* Aim of the exercise *
Please restate every record below word for word and skip the pictures.

* Record set *
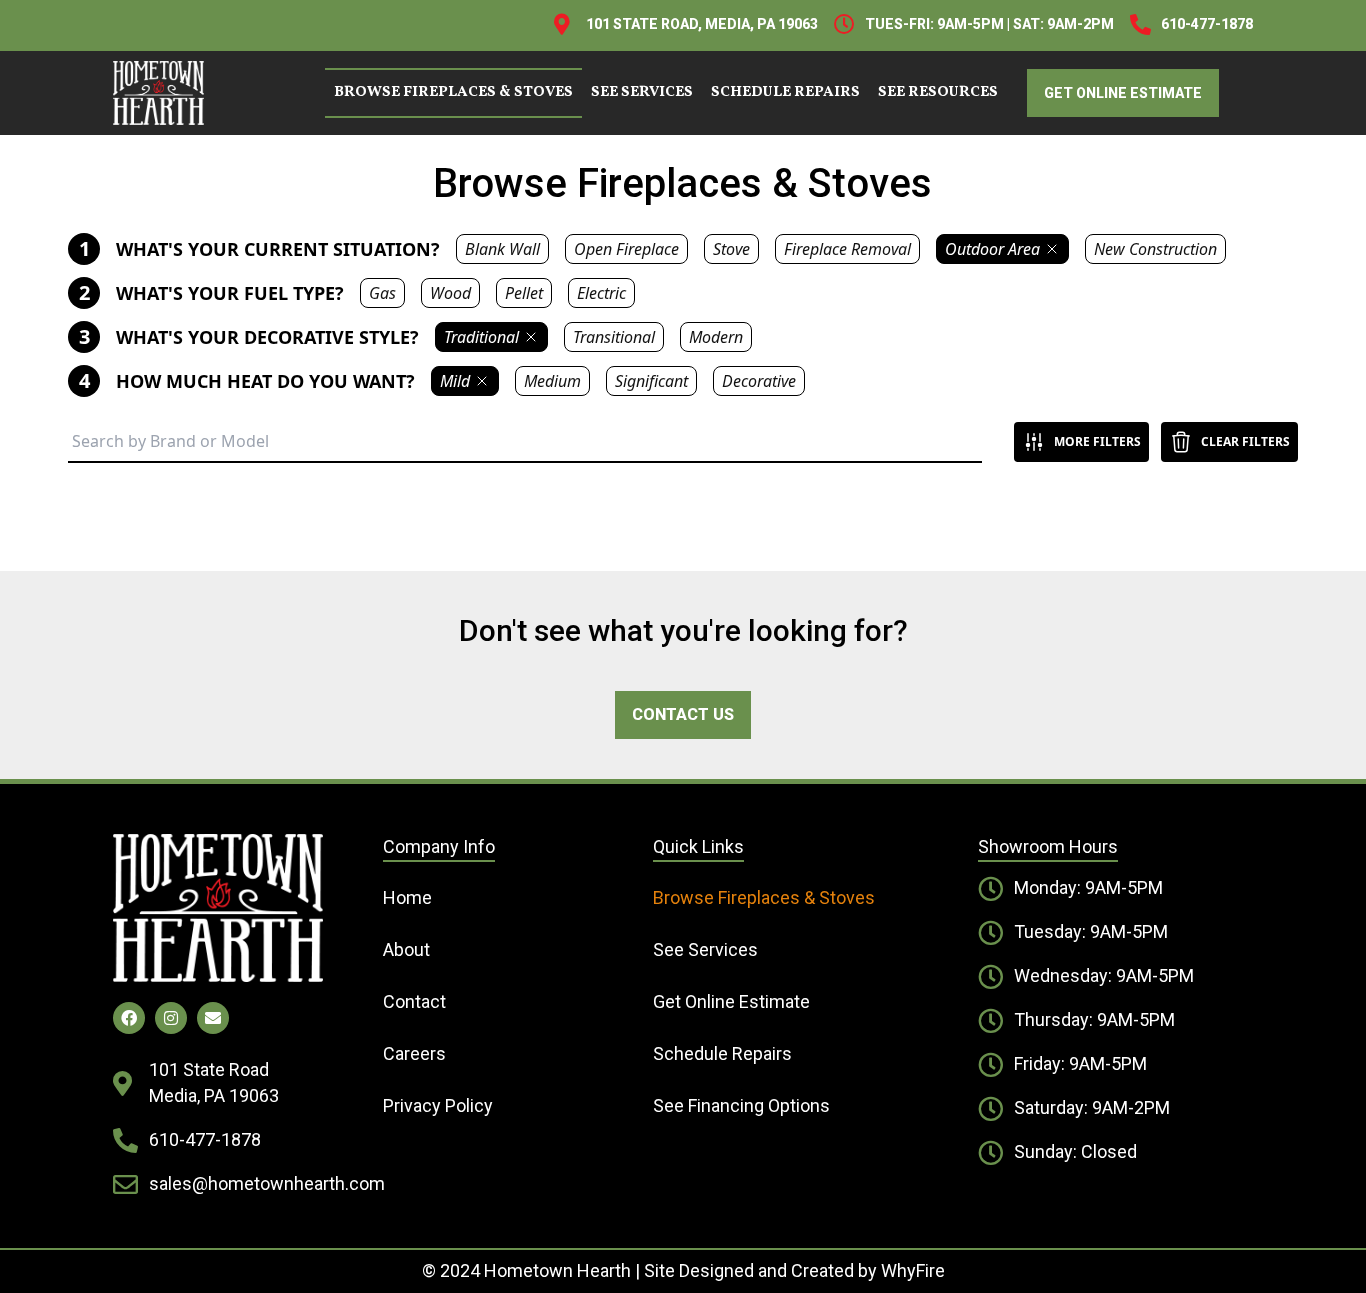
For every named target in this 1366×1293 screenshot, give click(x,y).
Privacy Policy (438, 1105)
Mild (455, 381)
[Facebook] (129, 1018)
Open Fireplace (626, 249)
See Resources (938, 92)
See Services (642, 92)
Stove (731, 249)
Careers (414, 1053)
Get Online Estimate (731, 1001)
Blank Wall (502, 249)
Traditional (481, 337)
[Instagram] (171, 1018)
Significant (651, 381)
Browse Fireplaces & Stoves (453, 92)
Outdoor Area (992, 249)
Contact (414, 1001)
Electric (601, 293)
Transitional (614, 337)
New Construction (1155, 249)
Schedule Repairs (785, 92)
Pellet (524, 293)
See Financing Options (741, 1105)
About (406, 949)
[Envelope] (213, 1018)
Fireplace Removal (847, 249)
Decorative (759, 381)
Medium (552, 381)
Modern (716, 337)
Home (407, 897)
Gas (382, 293)
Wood (450, 293)
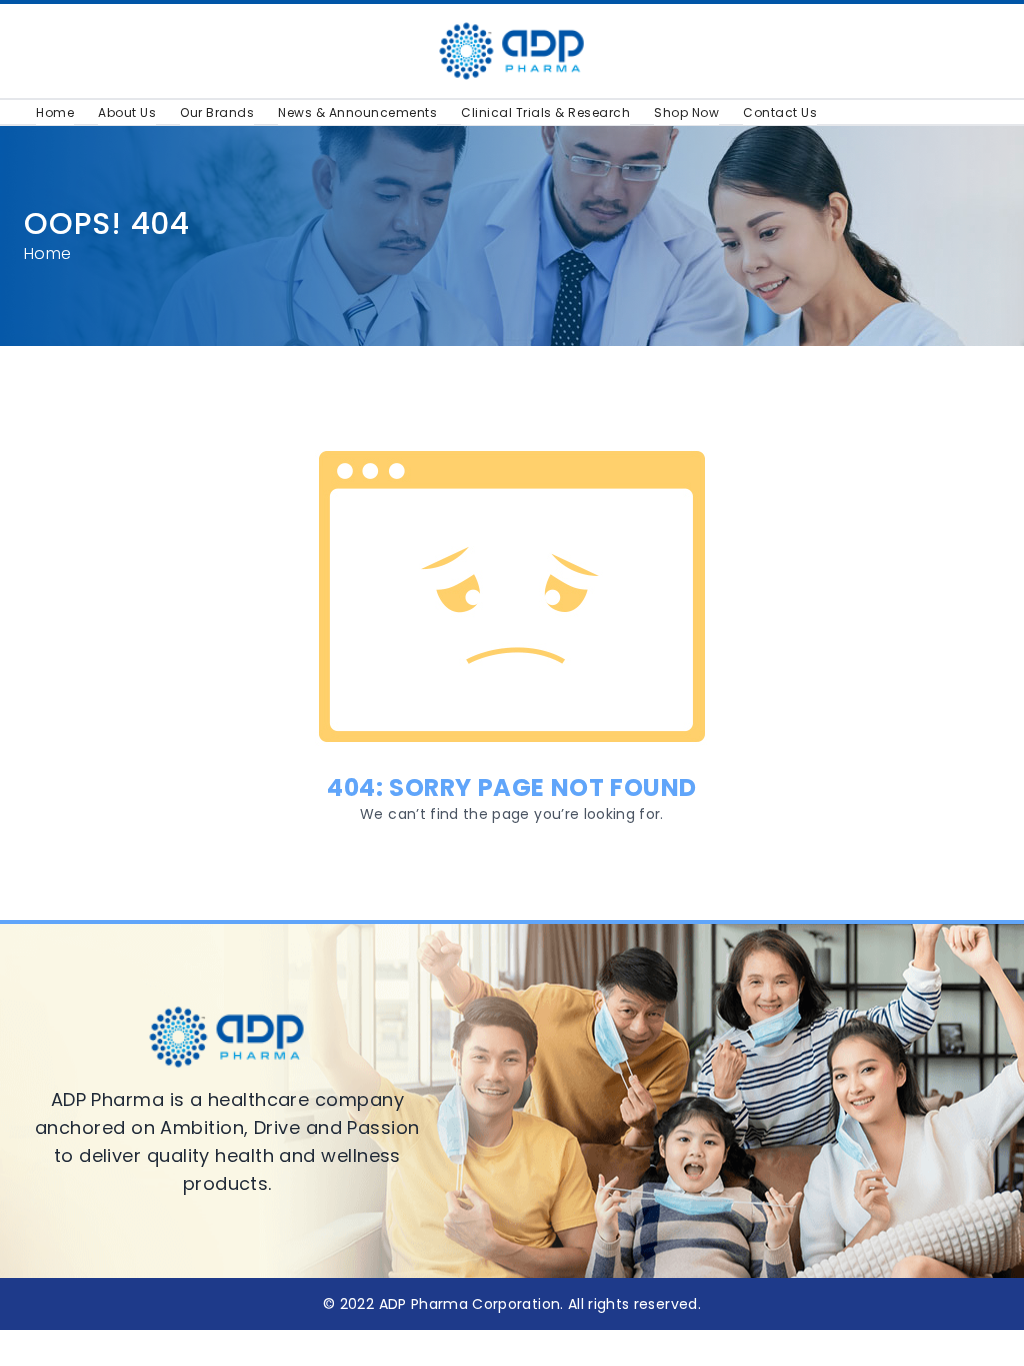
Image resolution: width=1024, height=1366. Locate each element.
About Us (127, 112)
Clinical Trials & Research (545, 112)
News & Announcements (357, 112)
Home (55, 112)
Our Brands (217, 112)
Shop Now (686, 112)
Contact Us (780, 112)
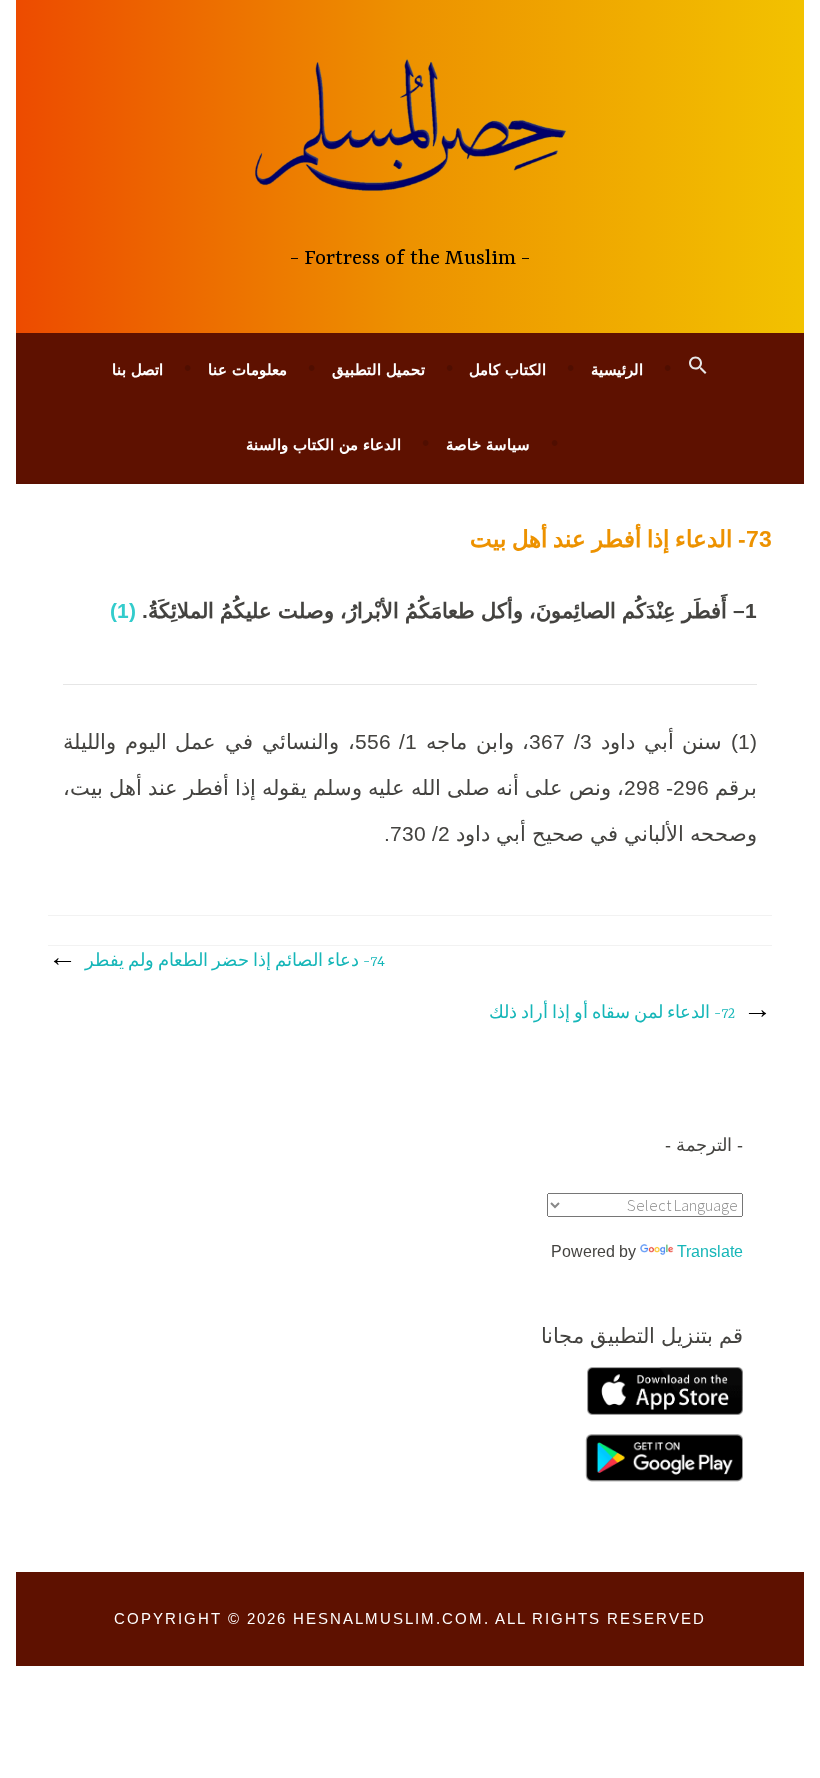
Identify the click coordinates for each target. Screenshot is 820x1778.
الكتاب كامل (507, 369)
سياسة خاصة (488, 444)
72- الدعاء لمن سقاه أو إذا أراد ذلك (612, 1014)
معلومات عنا (247, 369)
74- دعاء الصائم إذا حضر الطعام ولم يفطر (235, 962)
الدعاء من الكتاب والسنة (323, 444)
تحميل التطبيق (378, 369)
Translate (710, 1251)
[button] (698, 366)
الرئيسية (617, 369)
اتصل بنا (137, 369)
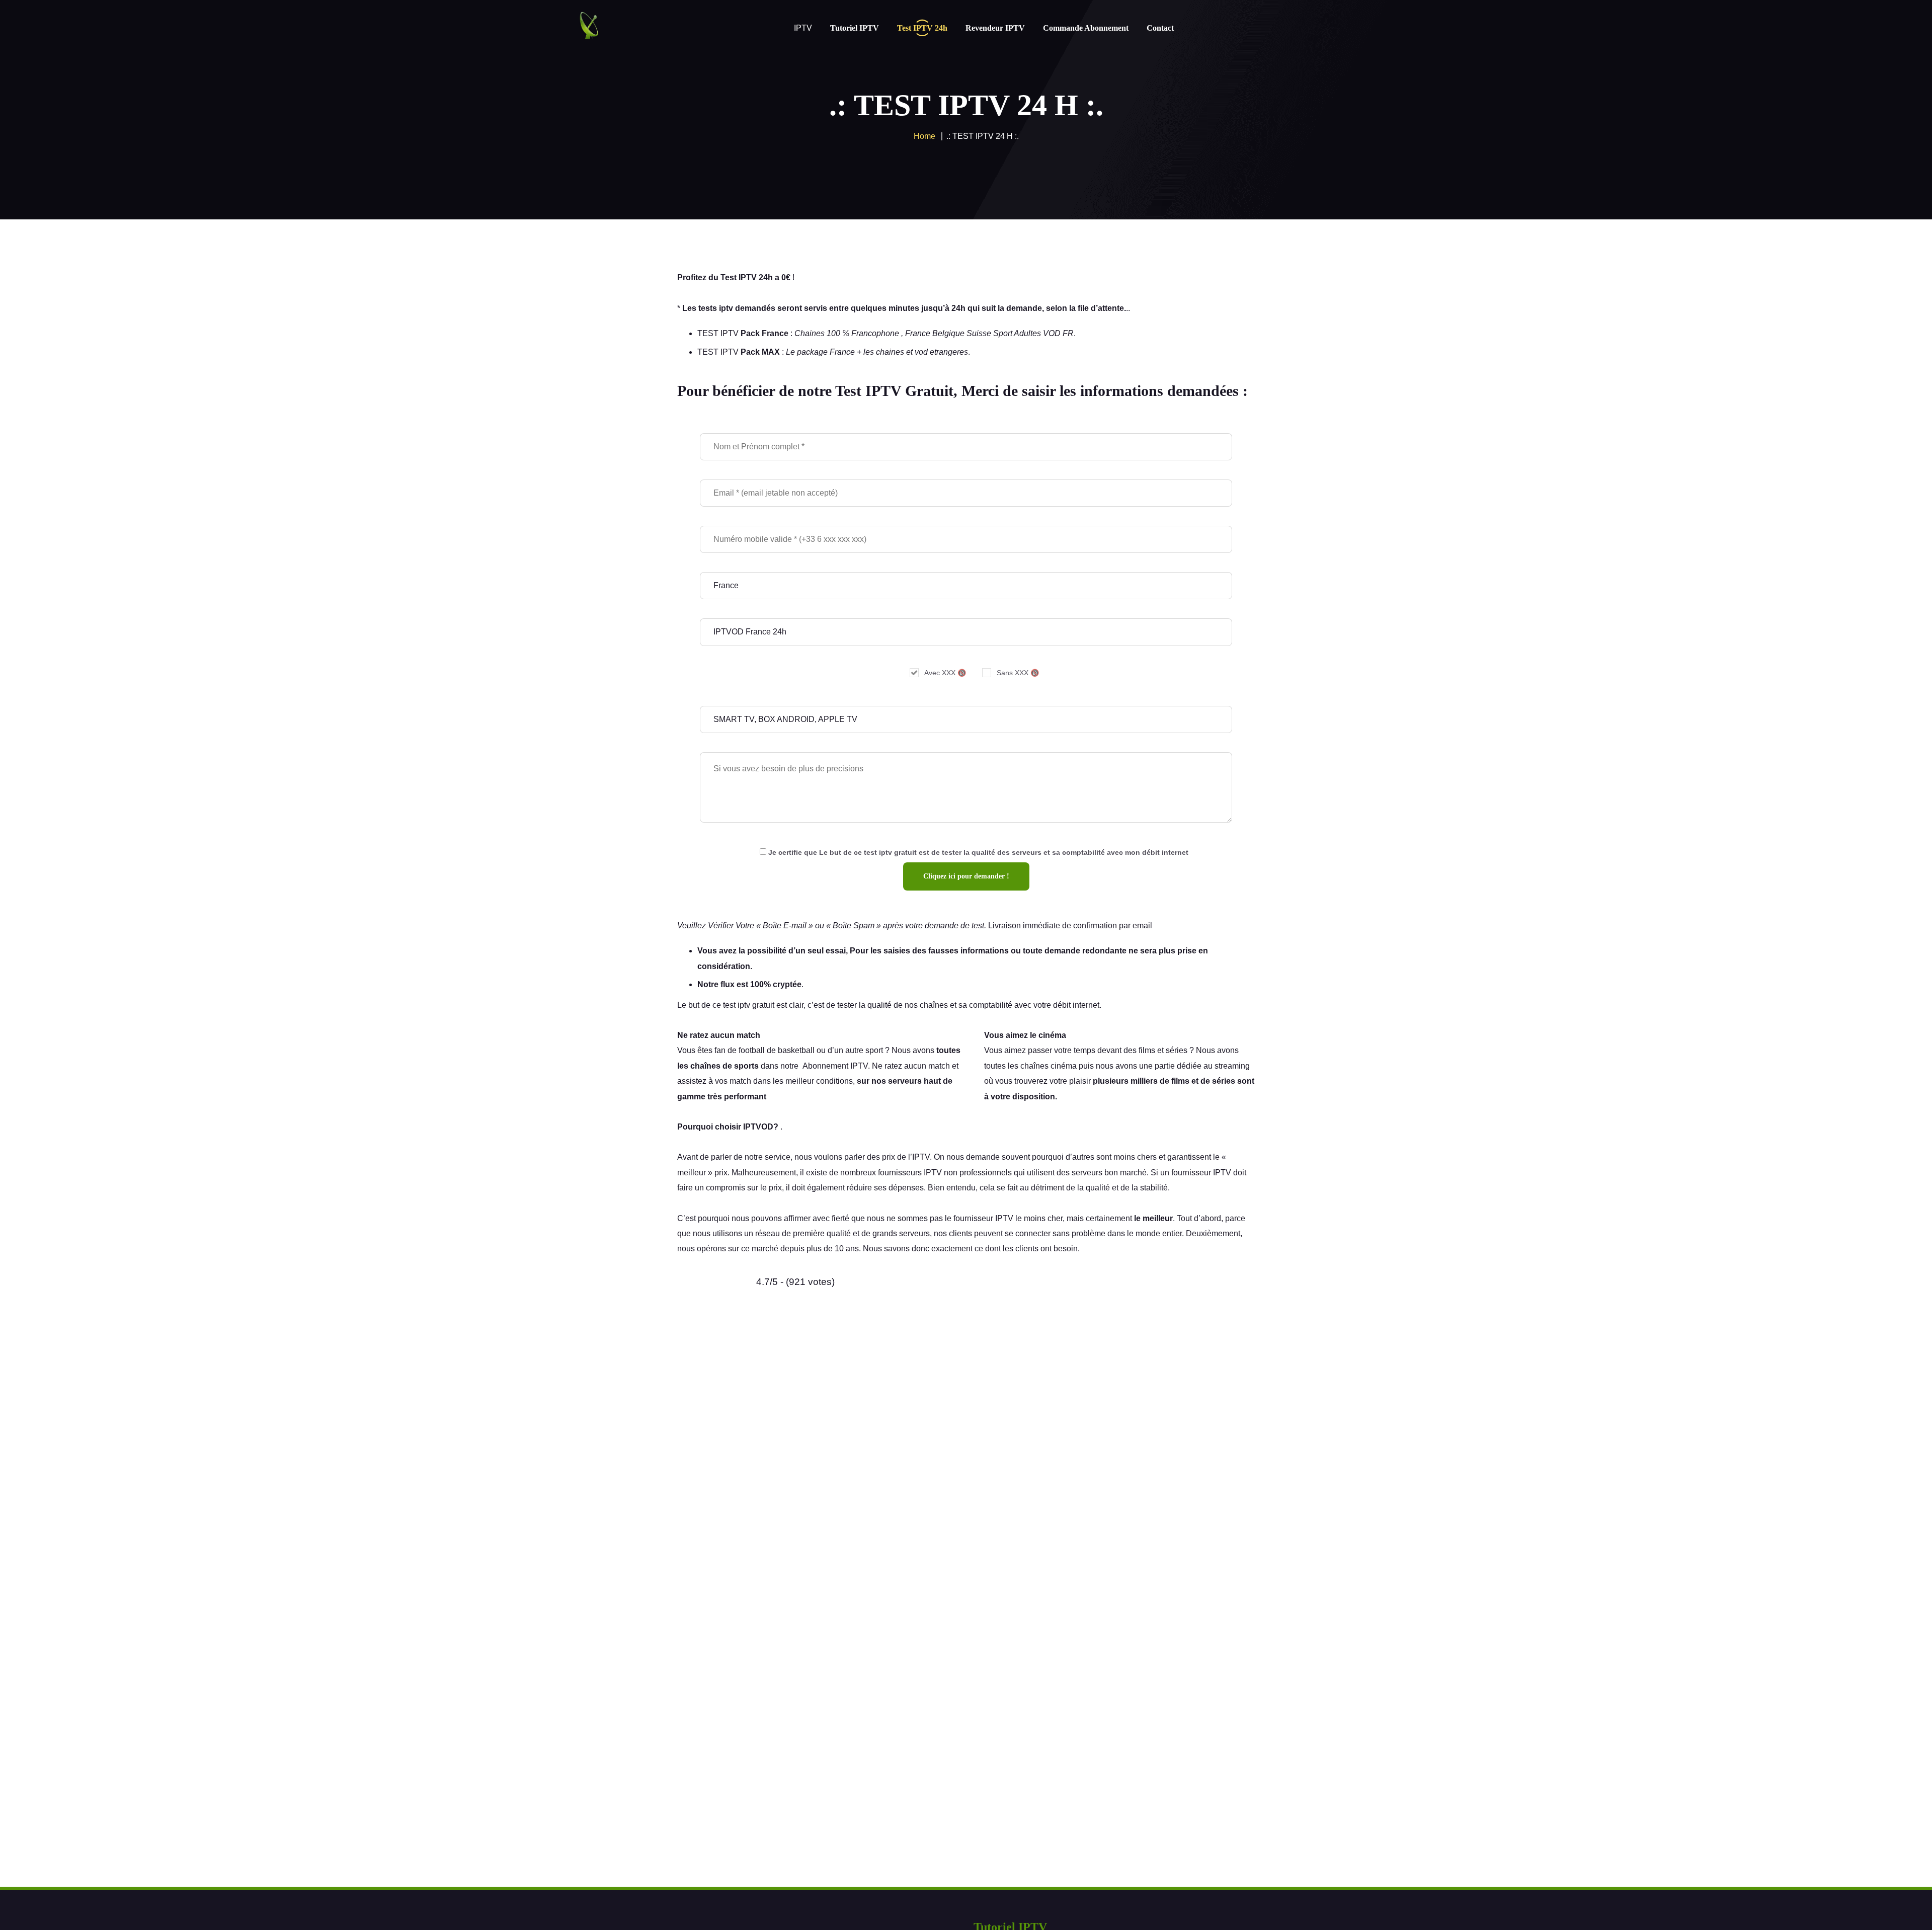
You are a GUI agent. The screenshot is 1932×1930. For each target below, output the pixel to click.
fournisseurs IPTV (910, 1172)
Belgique (948, 333)
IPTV (921, 1157)
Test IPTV (738, 277)
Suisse (979, 333)
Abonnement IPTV (835, 1066)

* Response *
For every named target in this 1366×1293 screenshot, give click(x,y).
Privacy Policy (438, 1105)
Mild (455, 381)
[Facebook] (129, 1018)
Open Fireplace (626, 249)
See Resources (938, 92)
See Services (642, 92)
Stove (731, 249)
Careers (414, 1053)
Get Online Estimate (731, 1001)
Blank Wall (502, 249)
Traditional (481, 337)
[Instagram] (171, 1018)
Significant (651, 381)
Browse Fireplaces & Stoves (453, 92)
Outdoor Area (992, 249)
Contact (414, 1001)
Electric (601, 293)
Transitional (614, 337)
New Construction (1155, 249)
Schedule Repairs (785, 92)
Pellet (524, 293)
See Financing Options (741, 1105)
About (406, 949)
[Envelope] (213, 1018)
Fireplace Removal (847, 249)
Decorative (759, 381)
Medium (552, 381)
Modern (716, 337)
Home (407, 897)
Gas (382, 293)
Wood (450, 293)
Image resolution: width=1024, height=1366. Locate each element.
About Us (127, 112)
Clinical Trials & Research (545, 112)
News & Announcements (357, 112)
Home (55, 112)
Our Brands (217, 112)
Shop Now (686, 112)
Contact Us (780, 112)
Identify the click coordinates for each target. Screenshot is 820x1778.
الكتاب كامل (507, 369)
سياسة خاصة (488, 444)
72- الدعاء لمن سقاه أو إذا أراد ذلك (612, 1014)
معلومات عنا (247, 369)
74- دعاء الصائم إذا حضر الطعام ولم يفطر (235, 962)
الدعاء من الكتاب والسنة (323, 444)
تحميل التطبيق (378, 369)
Translate (710, 1251)
[button] (698, 366)
الرئيسية (617, 369)
اتصل بنا (137, 369)
You are a GUI agent. The screenshot is 1932×1930. For each target below, output the pixel to click.
fournisseurs IPTV (910, 1172)
Belgique (948, 333)
IPTV (921, 1157)
Test IPTV (738, 277)
Suisse (979, 333)
Abonnement IPTV (835, 1066)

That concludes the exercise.